= Raymond Lombra =

American economist

Raymond Eugene "Ray" Lombra (born 1946 in Hamden, Connecticut) is an American economist and professor at Penn State University, where he is also the senior advisor to the Dean.

==Education==
Lombra graduated from Providence College in 1967 with a BA in economics. He went on to graduate from Penn State in 1968 with a master's degree, and received his PhD there in 1971.

==Career==
Lombra worked as a senior staff economist at the Board of Governors of the Federal Reserve System before joining the faculty at Penn State in 1977. He became Penn State's associate dean in 1992.

==Research==
Lombra has published over 75 scholarly articles and six books.
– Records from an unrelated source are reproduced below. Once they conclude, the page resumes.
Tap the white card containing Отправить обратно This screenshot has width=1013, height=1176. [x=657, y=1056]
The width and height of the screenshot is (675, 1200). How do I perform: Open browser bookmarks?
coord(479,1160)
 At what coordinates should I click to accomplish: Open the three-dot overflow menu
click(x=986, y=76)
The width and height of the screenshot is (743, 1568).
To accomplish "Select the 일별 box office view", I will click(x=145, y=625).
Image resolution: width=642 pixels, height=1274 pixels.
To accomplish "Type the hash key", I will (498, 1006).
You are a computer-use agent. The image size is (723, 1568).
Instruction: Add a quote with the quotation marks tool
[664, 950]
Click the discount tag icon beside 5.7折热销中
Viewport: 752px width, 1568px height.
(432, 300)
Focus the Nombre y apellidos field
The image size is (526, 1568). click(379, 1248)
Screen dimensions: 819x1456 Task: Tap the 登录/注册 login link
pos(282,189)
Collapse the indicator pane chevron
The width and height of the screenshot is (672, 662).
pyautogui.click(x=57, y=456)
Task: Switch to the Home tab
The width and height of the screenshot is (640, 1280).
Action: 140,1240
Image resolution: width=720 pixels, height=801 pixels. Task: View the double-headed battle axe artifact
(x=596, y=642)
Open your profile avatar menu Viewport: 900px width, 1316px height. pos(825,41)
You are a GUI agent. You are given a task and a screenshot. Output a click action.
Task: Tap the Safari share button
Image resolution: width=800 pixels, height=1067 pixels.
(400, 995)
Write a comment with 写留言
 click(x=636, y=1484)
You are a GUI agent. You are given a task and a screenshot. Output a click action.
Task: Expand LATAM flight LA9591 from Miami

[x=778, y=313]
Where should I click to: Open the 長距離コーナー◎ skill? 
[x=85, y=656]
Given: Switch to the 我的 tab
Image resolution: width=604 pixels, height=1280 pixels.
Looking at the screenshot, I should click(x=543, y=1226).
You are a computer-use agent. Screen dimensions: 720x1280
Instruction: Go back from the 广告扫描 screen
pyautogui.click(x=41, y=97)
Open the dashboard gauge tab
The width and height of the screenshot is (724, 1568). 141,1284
In 1990, Americans for Common Cents enlisted Lombra to produce evidence in support of continuing to make the U.S. penny. He subsequently testified before the Senate Banking Committee that eliminating the penny would “impose a significant and regressive rounding ‘tax’ on the American public”. He has also said that eliminating the penny would have especially adverse effects on people without checking accounts. He later elaborated on these claims in a 2001 paper he published in the Eastern Economic Journal which stated that the direct and indirect effects of eliminating the penny would be “no less than $1.5 billion over five years and $2.5 billion over a decade”.

==Personal life==
Lombra and his wife, Bobbi, enjoy drinking fine wine and filling the resulting empty bottles with pennies.